* start *

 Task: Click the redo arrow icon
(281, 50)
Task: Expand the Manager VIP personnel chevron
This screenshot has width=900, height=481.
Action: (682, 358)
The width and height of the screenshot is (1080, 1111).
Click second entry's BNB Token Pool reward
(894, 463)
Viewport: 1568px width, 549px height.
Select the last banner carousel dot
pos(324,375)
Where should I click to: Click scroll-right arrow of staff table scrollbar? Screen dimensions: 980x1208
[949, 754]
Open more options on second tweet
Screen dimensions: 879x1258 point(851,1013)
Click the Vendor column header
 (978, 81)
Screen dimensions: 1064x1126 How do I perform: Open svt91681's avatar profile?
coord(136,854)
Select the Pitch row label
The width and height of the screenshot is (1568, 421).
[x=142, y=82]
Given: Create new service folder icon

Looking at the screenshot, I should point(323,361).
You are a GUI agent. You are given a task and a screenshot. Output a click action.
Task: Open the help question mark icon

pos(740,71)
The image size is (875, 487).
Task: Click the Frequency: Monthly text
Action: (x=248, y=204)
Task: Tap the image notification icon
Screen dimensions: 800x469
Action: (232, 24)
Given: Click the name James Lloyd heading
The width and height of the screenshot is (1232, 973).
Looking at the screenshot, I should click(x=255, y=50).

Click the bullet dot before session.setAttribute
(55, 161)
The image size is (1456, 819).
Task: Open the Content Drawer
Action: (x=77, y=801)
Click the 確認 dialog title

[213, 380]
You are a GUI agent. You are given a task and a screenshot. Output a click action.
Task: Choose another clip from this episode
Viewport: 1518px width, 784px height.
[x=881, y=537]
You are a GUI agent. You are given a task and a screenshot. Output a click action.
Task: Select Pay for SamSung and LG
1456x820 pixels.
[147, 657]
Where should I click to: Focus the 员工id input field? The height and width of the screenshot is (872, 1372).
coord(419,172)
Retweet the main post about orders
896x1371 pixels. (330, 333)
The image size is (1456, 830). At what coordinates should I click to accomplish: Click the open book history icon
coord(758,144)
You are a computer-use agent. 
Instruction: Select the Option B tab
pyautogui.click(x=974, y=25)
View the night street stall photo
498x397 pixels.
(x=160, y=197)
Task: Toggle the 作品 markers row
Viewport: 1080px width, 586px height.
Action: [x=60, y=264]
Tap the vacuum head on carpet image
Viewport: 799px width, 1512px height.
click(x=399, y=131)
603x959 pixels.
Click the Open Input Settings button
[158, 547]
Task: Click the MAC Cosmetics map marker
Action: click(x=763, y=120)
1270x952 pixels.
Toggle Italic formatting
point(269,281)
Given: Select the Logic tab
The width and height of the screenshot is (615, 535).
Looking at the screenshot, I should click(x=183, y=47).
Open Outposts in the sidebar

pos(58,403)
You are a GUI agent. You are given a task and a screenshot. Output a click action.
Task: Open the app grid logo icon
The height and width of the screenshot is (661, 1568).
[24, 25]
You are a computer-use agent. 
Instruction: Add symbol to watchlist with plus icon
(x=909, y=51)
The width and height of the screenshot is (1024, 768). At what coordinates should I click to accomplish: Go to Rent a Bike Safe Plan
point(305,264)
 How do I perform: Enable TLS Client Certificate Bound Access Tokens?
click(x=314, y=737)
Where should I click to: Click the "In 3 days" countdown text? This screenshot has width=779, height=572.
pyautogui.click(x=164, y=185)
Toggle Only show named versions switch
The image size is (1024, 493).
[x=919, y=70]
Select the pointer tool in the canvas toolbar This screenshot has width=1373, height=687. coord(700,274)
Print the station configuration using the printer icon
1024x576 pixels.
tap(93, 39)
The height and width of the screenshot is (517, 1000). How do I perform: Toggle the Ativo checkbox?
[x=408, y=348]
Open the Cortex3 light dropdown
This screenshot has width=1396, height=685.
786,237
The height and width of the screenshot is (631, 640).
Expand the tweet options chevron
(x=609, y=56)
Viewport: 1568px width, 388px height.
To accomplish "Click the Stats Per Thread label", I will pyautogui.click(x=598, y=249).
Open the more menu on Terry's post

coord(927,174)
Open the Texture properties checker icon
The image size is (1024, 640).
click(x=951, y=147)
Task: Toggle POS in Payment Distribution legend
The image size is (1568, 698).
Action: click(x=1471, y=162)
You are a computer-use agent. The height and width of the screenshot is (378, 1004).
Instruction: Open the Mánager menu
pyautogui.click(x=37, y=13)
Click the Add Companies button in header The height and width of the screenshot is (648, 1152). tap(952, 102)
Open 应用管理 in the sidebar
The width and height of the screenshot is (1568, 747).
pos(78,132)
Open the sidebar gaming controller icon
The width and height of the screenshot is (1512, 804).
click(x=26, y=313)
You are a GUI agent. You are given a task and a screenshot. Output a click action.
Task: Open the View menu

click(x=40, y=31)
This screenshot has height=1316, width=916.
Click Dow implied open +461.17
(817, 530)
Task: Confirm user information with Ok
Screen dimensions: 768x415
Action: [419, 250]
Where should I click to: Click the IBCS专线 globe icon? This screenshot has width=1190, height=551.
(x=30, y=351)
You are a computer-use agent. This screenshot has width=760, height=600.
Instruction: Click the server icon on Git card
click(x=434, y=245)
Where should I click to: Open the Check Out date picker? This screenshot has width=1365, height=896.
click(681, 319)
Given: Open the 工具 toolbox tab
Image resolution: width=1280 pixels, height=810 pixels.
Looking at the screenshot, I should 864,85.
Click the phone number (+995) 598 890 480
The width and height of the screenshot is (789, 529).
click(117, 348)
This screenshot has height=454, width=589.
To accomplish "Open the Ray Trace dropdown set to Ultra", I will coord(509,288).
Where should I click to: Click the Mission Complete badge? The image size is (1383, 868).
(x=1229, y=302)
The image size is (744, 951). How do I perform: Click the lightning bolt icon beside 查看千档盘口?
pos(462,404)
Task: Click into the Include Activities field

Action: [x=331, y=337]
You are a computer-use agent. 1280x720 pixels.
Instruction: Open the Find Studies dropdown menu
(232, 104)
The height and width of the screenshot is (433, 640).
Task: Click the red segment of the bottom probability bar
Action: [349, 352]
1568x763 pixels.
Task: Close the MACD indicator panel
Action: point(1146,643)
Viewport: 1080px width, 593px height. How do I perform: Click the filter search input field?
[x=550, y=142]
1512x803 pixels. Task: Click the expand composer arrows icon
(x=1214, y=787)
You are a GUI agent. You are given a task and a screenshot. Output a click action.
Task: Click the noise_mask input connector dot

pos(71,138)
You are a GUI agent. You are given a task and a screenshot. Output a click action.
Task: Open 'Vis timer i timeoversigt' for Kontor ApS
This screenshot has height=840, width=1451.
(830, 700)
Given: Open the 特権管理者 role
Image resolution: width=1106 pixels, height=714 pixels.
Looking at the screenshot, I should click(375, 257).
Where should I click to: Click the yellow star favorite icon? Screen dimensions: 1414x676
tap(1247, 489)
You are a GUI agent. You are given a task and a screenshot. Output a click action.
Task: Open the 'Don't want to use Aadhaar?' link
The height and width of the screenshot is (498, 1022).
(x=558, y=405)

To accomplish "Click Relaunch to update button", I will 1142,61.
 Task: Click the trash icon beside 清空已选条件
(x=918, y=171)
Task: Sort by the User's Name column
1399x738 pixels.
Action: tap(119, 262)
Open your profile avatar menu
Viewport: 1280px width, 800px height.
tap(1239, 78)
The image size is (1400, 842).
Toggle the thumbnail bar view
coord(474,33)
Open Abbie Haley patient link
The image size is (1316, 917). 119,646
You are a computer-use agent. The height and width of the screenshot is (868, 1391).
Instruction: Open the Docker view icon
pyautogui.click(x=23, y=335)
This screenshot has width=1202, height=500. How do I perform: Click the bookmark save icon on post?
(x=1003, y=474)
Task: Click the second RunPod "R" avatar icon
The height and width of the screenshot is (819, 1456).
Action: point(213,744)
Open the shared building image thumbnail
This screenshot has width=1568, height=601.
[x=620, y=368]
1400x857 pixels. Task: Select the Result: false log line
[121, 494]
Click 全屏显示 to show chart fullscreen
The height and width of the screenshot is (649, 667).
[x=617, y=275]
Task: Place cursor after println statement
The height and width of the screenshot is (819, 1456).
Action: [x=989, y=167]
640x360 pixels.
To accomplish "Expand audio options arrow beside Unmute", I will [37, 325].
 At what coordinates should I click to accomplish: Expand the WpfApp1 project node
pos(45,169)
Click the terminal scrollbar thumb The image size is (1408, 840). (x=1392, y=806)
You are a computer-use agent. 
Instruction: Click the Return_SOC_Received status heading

* end *

SHORT TASK:
Render as a JSON list of strings everything in the data from the line containing "Task: Confirm user information with Ok" down to the line containing "click(117, 348)". Use one string per line and omit blank lines.

WRITTEN SOLUTION:
[
  "Task: Confirm user information with Ok",
  "Screen dimensions: 768x415",
  "Action: [419, 250]",
  "Where should I click to: Click the IBCS专线 globe icon? This screenshot has width=1190, height=551.",
  "(x=30, y=351)",
  "You are a computer-use agent. This screenshot has width=760, height=600.",
  "Instruction: Click the server icon on Git card",
  "click(x=434, y=245)",
  "Where should I click to: Open the Check Out date picker? This screenshot has width=1365, height=896.",
  "click(681, 319)",
  "Given: Open the 工具 toolbox tab",
  "Image resolution: width=1280 pixels, height=810 pixels.",
  "Looking at the screenshot, I should 864,85.",
  "Click the phone number (+995) 598 890 480",
  "The width and height of the screenshot is (789, 529).",
  "click(117, 348)"
]